Task material
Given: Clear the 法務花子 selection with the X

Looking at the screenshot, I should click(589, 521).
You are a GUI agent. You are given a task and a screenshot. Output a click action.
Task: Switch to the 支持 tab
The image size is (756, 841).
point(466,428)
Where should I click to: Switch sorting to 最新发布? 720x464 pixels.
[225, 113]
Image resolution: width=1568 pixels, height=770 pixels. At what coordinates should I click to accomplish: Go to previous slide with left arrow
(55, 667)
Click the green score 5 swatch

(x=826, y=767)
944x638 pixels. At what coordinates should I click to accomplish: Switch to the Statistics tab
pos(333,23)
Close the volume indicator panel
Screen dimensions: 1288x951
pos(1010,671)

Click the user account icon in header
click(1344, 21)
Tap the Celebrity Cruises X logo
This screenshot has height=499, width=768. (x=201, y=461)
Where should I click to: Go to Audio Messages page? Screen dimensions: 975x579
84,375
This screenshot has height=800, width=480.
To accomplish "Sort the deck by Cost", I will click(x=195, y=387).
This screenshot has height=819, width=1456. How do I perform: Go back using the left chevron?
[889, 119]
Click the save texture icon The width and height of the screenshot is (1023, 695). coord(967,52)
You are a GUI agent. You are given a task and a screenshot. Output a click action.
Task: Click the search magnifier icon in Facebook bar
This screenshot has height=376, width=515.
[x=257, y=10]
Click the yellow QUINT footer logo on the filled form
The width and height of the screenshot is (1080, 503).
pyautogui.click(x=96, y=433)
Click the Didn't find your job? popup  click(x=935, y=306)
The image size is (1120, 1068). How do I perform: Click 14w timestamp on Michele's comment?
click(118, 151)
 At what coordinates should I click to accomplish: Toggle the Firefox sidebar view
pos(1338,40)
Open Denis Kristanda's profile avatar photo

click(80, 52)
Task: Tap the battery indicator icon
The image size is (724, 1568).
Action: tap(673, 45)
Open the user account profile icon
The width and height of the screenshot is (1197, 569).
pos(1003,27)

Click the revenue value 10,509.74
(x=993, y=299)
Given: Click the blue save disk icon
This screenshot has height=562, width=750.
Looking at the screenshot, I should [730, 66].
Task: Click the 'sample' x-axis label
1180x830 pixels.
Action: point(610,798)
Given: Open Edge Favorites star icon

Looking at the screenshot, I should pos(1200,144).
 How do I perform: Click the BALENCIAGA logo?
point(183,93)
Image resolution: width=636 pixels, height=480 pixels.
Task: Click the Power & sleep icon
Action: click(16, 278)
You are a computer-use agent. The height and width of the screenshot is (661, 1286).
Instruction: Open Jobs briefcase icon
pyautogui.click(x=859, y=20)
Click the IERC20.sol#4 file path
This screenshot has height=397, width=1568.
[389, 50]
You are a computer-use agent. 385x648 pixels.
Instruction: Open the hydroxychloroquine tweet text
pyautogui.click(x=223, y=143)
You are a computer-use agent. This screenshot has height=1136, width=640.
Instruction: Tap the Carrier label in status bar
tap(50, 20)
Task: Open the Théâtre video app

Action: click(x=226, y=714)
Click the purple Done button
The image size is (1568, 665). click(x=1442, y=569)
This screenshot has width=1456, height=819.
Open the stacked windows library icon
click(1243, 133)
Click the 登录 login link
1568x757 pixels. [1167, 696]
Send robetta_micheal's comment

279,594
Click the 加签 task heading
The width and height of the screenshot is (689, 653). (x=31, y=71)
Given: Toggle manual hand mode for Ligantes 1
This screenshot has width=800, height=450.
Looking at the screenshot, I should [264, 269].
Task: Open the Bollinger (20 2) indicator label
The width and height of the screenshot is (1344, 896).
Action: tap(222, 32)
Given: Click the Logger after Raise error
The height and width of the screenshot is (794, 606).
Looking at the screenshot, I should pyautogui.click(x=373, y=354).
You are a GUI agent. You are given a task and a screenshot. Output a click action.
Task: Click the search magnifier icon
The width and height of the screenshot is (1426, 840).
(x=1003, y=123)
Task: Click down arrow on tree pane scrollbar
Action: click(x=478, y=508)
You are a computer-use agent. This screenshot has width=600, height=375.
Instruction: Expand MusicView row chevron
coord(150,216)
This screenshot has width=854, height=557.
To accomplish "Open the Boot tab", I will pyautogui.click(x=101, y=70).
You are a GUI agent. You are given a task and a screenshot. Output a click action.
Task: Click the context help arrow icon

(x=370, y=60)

Stated task
Rewrite the whole listing above, replacing each "GUI agent" with "screen assistant" and leaving everything else unchanged.

Task output
Given: Clear the 法務花子 selection with the X

Looking at the screenshot, I should click(589, 521).
You are a screen assistant. You are given a task and a screenshot. Output a click action.
Task: Switch to the 支持 tab
The image size is (756, 841).
point(466,428)
Where should I click to: Switch sorting to 最新发布? 720x464 pixels.
[225, 113]
Image resolution: width=1568 pixels, height=770 pixels. At what coordinates should I click to accomplish: Go to previous slide with left arrow
(55, 667)
Click the green score 5 swatch

(x=826, y=767)
944x638 pixels. At what coordinates should I click to accomplish: Switch to the Statistics tab
pos(333,23)
Close the volume indicator panel
Screen dimensions: 1288x951
pos(1010,671)

Click the user account icon in header
click(1344, 21)
Tap the Celebrity Cruises X logo
This screenshot has height=499, width=768. (x=201, y=461)
Where should I click to: Go to Audio Messages page? Screen dimensions: 975x579
84,375
This screenshot has height=800, width=480.
To accomplish "Sort the deck by Cost", I will click(x=195, y=387).
This screenshot has height=819, width=1456. How do I perform: Go back using the left chevron?
[889, 119]
Click the save texture icon The width and height of the screenshot is (1023, 695). coord(967,52)
You are a screen assistant. You are given a task and a screenshot. Output a click action.
Task: Click the search magnifier icon in Facebook bar
This screenshot has height=376, width=515.
[x=257, y=10]
Click the yellow QUINT footer logo on the filled form
The width and height of the screenshot is (1080, 503).
pyautogui.click(x=96, y=433)
Click the Didn't find your job? popup  click(x=935, y=306)
The image size is (1120, 1068). How do I perform: Click 14w timestamp on Michele's comment?
click(118, 151)
 At what coordinates should I click to accomplish: Toggle the Firefox sidebar view
pos(1338,40)
Open Denis Kristanda's profile avatar photo

click(80, 52)
Task: Tap the battery indicator icon
The image size is (724, 1568).
Action: tap(673, 45)
Open the user account profile icon
The width and height of the screenshot is (1197, 569).
pos(1003,27)

Click the revenue value 10,509.74
(x=993, y=299)
Given: Click the blue save disk icon
This screenshot has height=562, width=750.
Looking at the screenshot, I should [730, 66].
Task: Click the 'sample' x-axis label
1180x830 pixels.
Action: point(610,798)
Given: Open Edge Favorites star icon

Looking at the screenshot, I should pos(1200,144).
 How do I perform: Click the BALENCIAGA logo?
point(183,93)
Image resolution: width=636 pixels, height=480 pixels.
Task: Click the Power & sleep icon
Action: click(16, 278)
You are a computer-use agent. The height and width of the screenshot is (661, 1286).
Instruction: Open Jobs briefcase icon
pyautogui.click(x=859, y=20)
Click the IERC20.sol#4 file path
This screenshot has height=397, width=1568.
[389, 50]
You are a computer-use agent. 385x648 pixels.
Instruction: Open the hydroxychloroquine tweet text
pyautogui.click(x=223, y=143)
You are a computer-use agent. This screenshot has height=1136, width=640.
Instruction: Tap the Carrier label in status bar
tap(50, 20)
Task: Open the Théâtre video app

Action: click(x=226, y=714)
Click the purple Done button
The image size is (1568, 665). click(x=1442, y=569)
This screenshot has width=1456, height=819.
Open the stacked windows library icon
click(1243, 133)
Click the 登录 login link
1568x757 pixels. [1167, 696]
Send robetta_micheal's comment

279,594
Click the 加签 task heading
The width and height of the screenshot is (689, 653). (x=31, y=71)
Given: Toggle manual hand mode for Ligantes 1
This screenshot has width=800, height=450.
Looking at the screenshot, I should [264, 269].
Task: Open the Bollinger (20 2) indicator label
The width and height of the screenshot is (1344, 896).
Action: tap(222, 32)
Given: Click the Logger after Raise error
The height and width of the screenshot is (794, 606).
Looking at the screenshot, I should pyautogui.click(x=373, y=354).
You are a screen assistant. You are given a task and a screenshot. Output a click action.
Task: Click the search magnifier icon
The width and height of the screenshot is (1426, 840).
(x=1003, y=123)
Task: Click down arrow on tree pane scrollbar
Action: click(x=478, y=508)
You are a computer-use agent. This screenshot has width=600, height=375.
Instruction: Expand MusicView row chevron
coord(150,216)
This screenshot has width=854, height=557.
To accomplish "Open the Boot tab", I will pyautogui.click(x=101, y=70).
You are a screen assistant. You are given a task and a screenshot. Output a click action.
Task: Click the context help arrow icon

(x=370, y=60)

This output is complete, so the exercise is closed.